L’arroseur arrosé
Les dégâts causés par Donald Trump sont déjà considérables. Sur le plan géopolitique et sur le plan économique. Pourtant je crois, au risque de surprendre, que nous saluerons un jour les effets positifs (bien involontaires) de sa politique.

Tout d’abord, le brutal changement d’alliance que Trump a opéré sur le plan international pourrait avoir réveillé l’Europe. Ce n’est pas encore certain, mais la prise de conscience de ce côté-ci de l’Atlantique est réelle. L’Europe sait maintenant qu’elle doit sortir de sa paresseuse léthargie. On en voit d’ailleurs déjà les effets avec la mobilisation en faveur de l’Ukraine, le rapprochement de l’Angleterre du continent, la sortie de l’Allemagne de son pacifisme béat et l’évolution de pays comme la Pologne vers l’Ouest libéral. La peur est souvent de bon conseil. Il était temps. De ce point de vue il faut reconnaître que la voix de la France, depuis le discours de La Sorbonne, ne s’est jamais démentie.
Ensuite le réarmement européen – rendu nécessaire par le lâchage américain – n’est pas nécessairement une mauvaise nouvelle pour l’économie européenne. Une récente étude de l’institut économique de Kiel a estimé cet effet dopant entre 1% et 1,5% du PIB pour la croissance et 0,4% en matière de productivité. L’Histoire montre que le secteur militaire a toujours été à l’origine de percées technologiques (Internet, le nucléaire, etc.). Israël l’a démontré depuis longtemps. L’économie européenne en touchera les dividendes : une façon comme une autre d’appliquer les recommandations du rapport Draghi en matière d’investissement ! Cela sera particulièrement vrai pour la France. Notre pays est déjà le deuxième exportateur mondial en matière d’armement, et dispose de très belles entreprises dans le secteur (Thales, Dassault, Safran, Airbus) avec leurs milliers de sous-traitants. Depuis mes années d’aménagement du territoire je connais l’importance capitale de ce secteur pour des bassins d’emploi difficiles (Saint-Étienne par exemple).

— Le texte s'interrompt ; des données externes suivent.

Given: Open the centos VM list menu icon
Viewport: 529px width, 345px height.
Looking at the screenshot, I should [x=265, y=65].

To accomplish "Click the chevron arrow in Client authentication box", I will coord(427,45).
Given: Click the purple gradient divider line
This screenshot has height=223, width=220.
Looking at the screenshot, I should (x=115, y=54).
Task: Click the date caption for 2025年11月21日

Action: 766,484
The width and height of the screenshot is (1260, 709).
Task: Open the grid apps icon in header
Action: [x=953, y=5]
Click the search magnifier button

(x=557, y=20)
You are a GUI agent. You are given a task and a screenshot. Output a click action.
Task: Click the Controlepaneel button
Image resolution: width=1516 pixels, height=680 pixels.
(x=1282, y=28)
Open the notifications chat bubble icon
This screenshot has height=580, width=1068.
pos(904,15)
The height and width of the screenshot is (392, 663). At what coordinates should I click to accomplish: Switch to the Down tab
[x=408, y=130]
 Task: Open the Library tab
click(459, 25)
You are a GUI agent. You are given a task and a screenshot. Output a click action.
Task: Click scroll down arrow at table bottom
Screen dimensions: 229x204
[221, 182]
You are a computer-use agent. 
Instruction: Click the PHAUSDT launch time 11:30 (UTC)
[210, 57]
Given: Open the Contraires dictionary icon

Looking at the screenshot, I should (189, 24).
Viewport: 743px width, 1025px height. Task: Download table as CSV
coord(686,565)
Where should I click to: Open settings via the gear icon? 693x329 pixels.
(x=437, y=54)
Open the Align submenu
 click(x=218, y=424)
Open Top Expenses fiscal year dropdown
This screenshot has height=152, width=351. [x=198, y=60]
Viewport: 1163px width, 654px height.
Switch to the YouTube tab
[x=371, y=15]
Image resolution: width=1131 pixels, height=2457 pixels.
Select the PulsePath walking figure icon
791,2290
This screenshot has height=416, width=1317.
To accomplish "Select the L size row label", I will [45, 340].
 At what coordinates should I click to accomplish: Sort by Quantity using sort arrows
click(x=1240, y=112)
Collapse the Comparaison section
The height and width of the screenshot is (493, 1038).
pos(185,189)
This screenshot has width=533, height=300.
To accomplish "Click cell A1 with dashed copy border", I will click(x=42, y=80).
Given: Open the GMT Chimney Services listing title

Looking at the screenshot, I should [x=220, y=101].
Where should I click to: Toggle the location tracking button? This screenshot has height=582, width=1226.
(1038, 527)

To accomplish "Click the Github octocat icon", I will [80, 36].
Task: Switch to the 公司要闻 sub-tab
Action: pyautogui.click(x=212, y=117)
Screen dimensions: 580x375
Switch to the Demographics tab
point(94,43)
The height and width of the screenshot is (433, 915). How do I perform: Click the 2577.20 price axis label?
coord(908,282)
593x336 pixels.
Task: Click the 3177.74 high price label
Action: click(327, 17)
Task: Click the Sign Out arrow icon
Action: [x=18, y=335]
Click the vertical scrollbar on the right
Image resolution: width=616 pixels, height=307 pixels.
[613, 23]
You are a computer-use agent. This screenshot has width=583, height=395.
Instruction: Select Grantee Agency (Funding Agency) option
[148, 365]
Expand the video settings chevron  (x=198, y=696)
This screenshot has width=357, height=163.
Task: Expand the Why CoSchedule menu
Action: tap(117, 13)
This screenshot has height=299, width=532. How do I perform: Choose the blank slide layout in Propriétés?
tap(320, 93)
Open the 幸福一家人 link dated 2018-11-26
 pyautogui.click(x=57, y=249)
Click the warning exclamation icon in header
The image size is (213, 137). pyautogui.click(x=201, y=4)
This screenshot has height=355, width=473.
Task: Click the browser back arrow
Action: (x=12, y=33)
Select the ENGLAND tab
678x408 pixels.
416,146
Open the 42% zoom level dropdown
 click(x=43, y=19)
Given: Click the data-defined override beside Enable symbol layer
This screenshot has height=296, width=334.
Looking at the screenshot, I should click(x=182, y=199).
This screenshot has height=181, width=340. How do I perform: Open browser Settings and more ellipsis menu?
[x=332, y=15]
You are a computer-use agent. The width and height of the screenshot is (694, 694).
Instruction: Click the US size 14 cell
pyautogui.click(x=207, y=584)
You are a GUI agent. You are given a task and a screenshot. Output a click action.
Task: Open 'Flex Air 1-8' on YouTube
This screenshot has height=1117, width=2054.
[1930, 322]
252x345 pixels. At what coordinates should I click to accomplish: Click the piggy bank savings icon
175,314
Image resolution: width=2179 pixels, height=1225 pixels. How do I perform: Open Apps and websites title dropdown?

Il en va de même du virage américain en matière d’environnement et de recherche. L’abandon de toute politique industrielle dans le domaine des énergies nouvelles laisse la porte grande ouverte aux concurrents et notamment à l’industrie du nucléaire en France. Enfin beaucoup de chercheurs américains, effarés par le mépris de la nouvelle équipe à l’égard de la science, pourraient chercher refuge en Europe…. si nous savons les attirer .
Les coups de boutoirs donnés par Washington au commerce international ne sont pas non plus sans conséquence. D’abord, c’est mécanique, l’inflation américaine va inévitablement repartir et tous les contempteurs de la mondialisation vont finalement se rendre compte qu’une guerre commerciale ne sert personne. Il est triste d’avoir à payer ce prix mais la leçon sera utile pour l’avenir. Combien de responsables d’entreprises ont récemment caché leurs vieux réflexes protectionnistes derrière de sonores coups de clairons sur la nécessité de défendre la souveraineté nationale ? Disons-le : tout le monde paiera cher cet apprentissage qu’on aurait pu éviter.
En attendant, le président américain veut que le dollar baisse pour pouvoir accroître les exportations. Soit. Cela coûtera cher à l’industrie allemande. Mais Donald Trump prend un risque énorme à terme : celui d’éroder le statut du dollar en tant que monnaie de réserve internationale. En rendant moins attractive la détention de billets verts par les investisseurs et les banques centrales du monde entier. Cela pourrait faire l’affaire de l’euro. Et peut-être aussi de la Chine. Mais cela ne servira sûrement pas la puissance américaine.
Mais tout cela n’est rien si l’on prend conscience du véritable enjeu : celui des valeurs. Les errances de Donald Trump offrent au Vieux Continent une chance unique, celle de redevenir la grande voix démocrate du monde.